GOAL OF THE EXERCISE: Retype everything from the line containing "Click the orange" down to the end of the material below. Leave the pictures out of your copy.

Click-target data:
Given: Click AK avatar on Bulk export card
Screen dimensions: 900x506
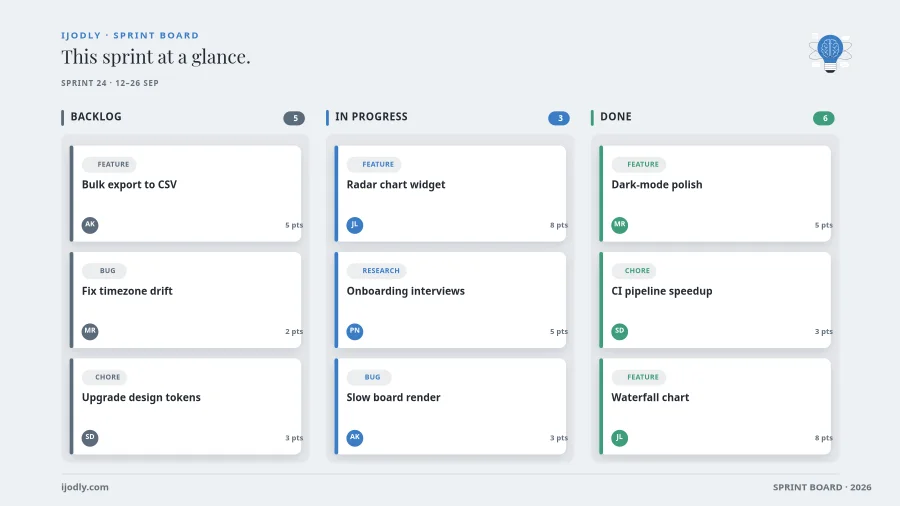Looking at the screenshot, I should point(90,225).
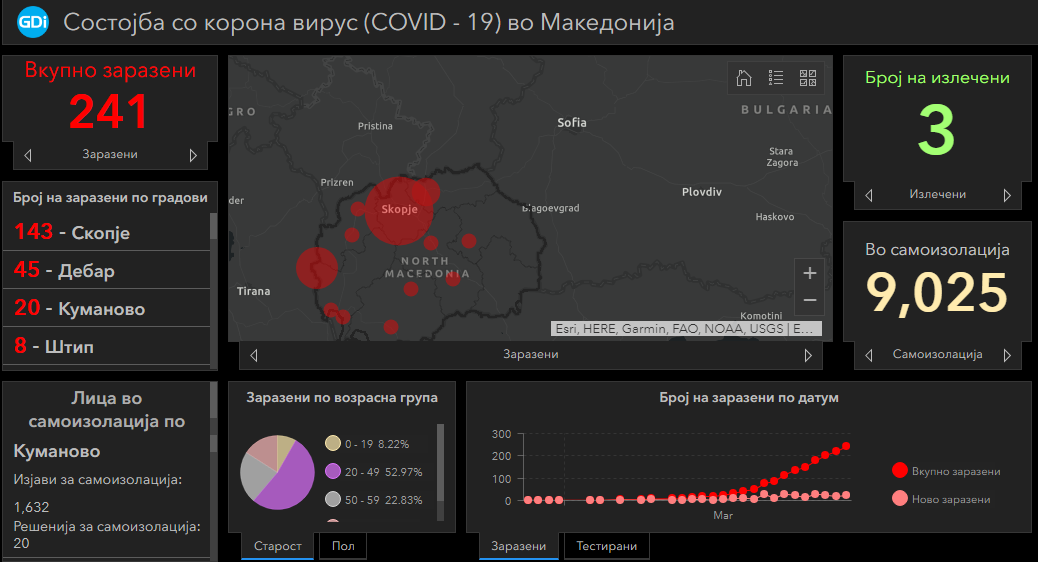This screenshot has height=562, width=1038.
Task: Click next arrow under total infected panel
Action: point(193,155)
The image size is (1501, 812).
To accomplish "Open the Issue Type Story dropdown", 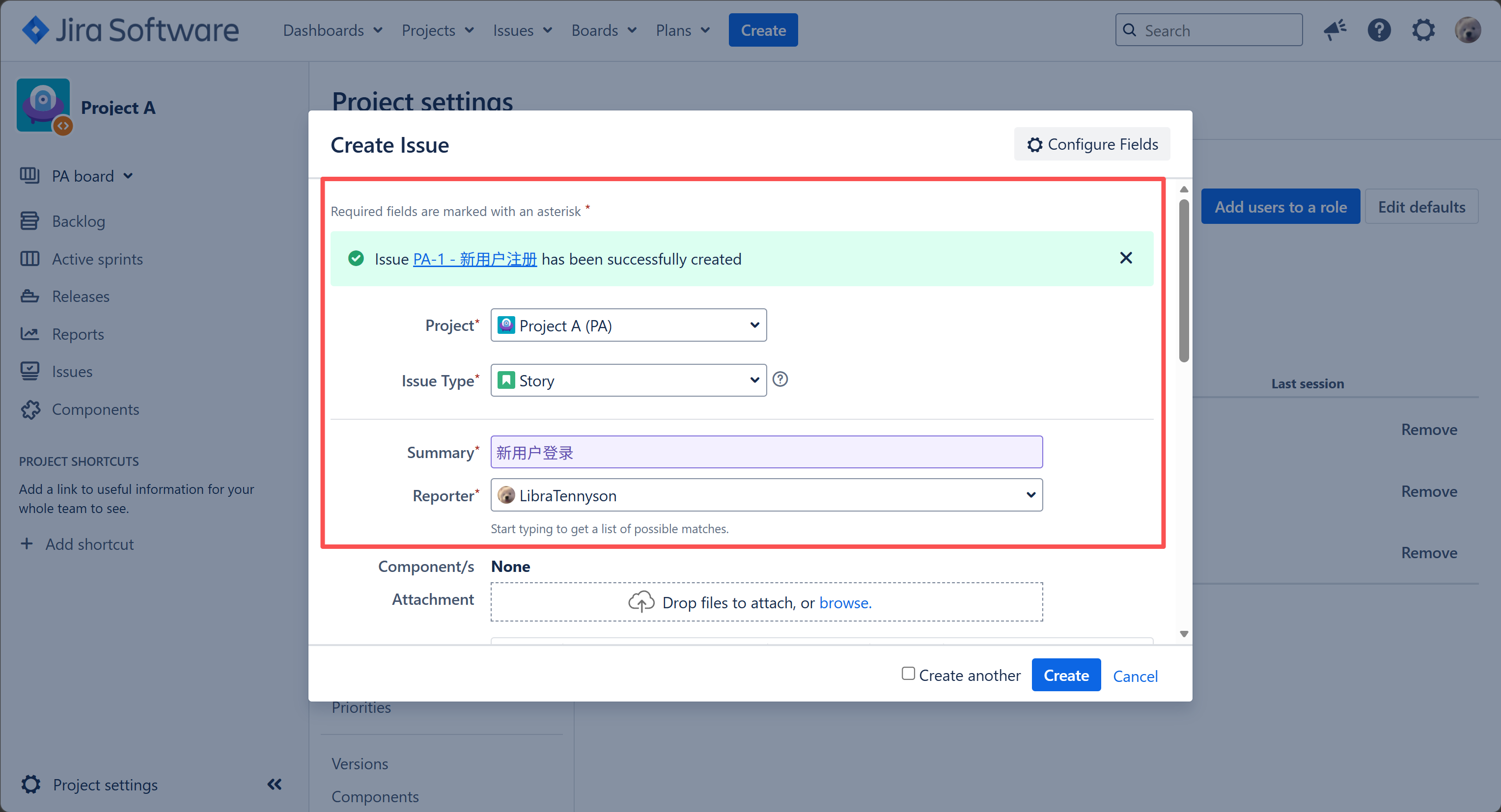I will pos(628,380).
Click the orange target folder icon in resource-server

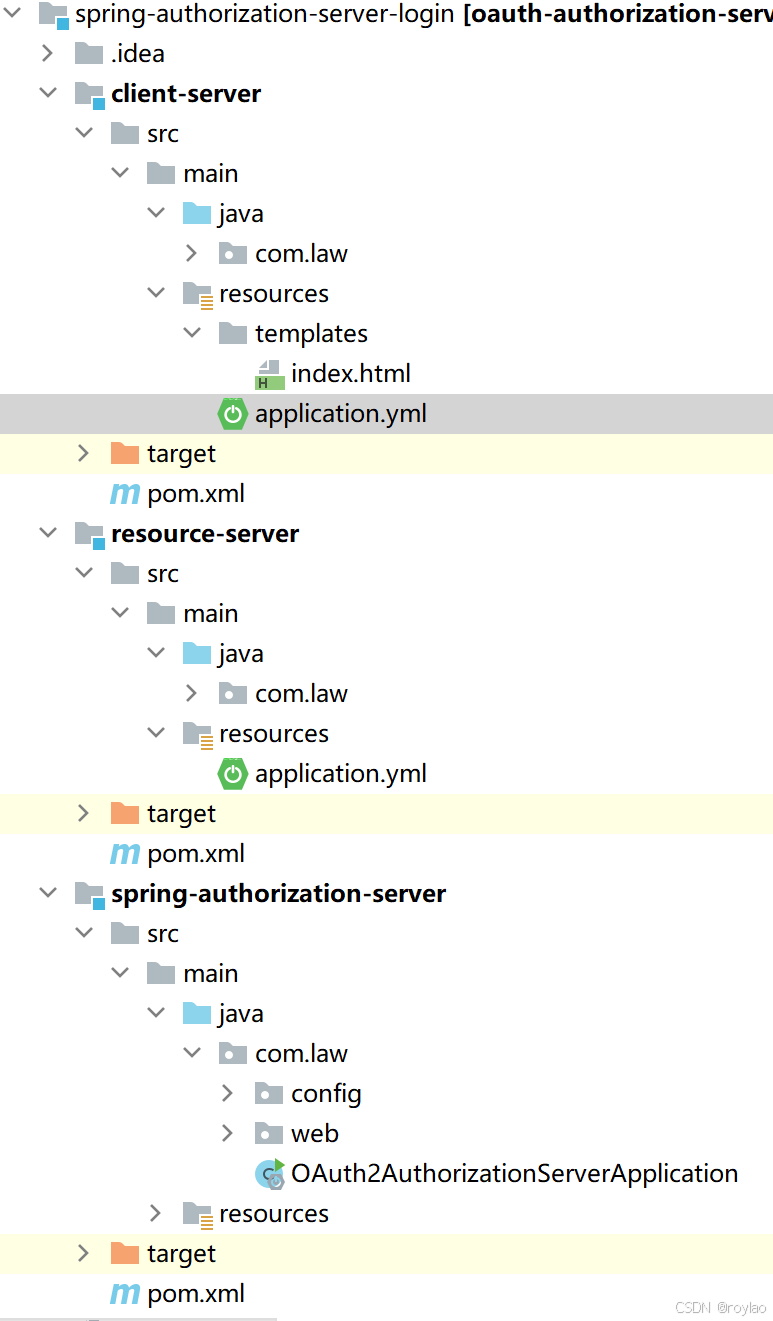[125, 813]
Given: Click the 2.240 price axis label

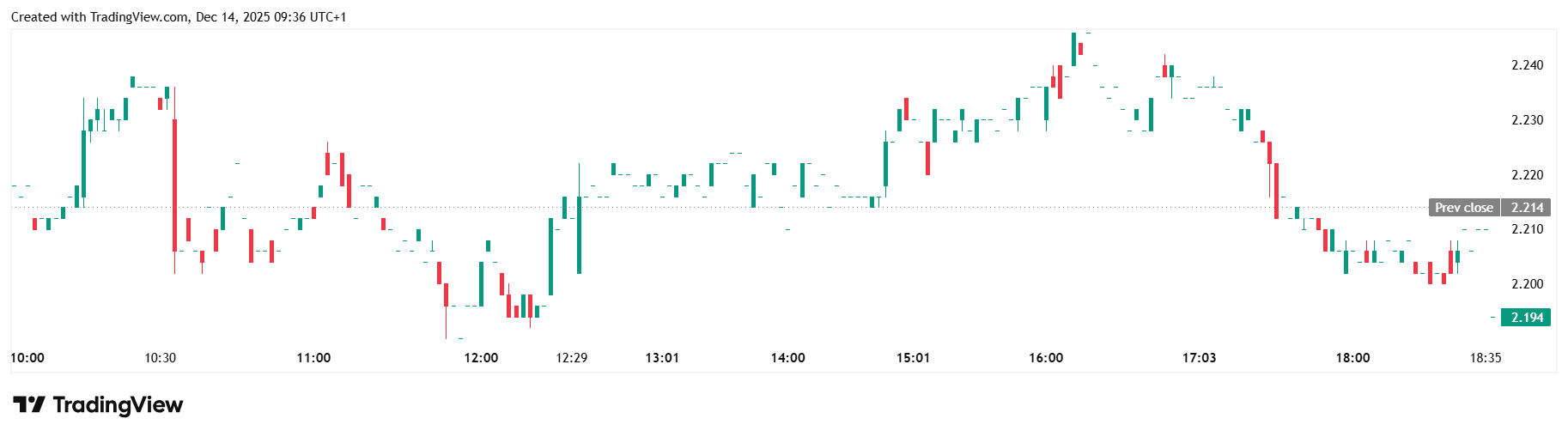Looking at the screenshot, I should click(x=1527, y=65).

WRITTEN REPLY:
Click the orange target folder icon in resource-server

[125, 813]
Given: Click the 2.240 price axis label

Looking at the screenshot, I should click(x=1527, y=65).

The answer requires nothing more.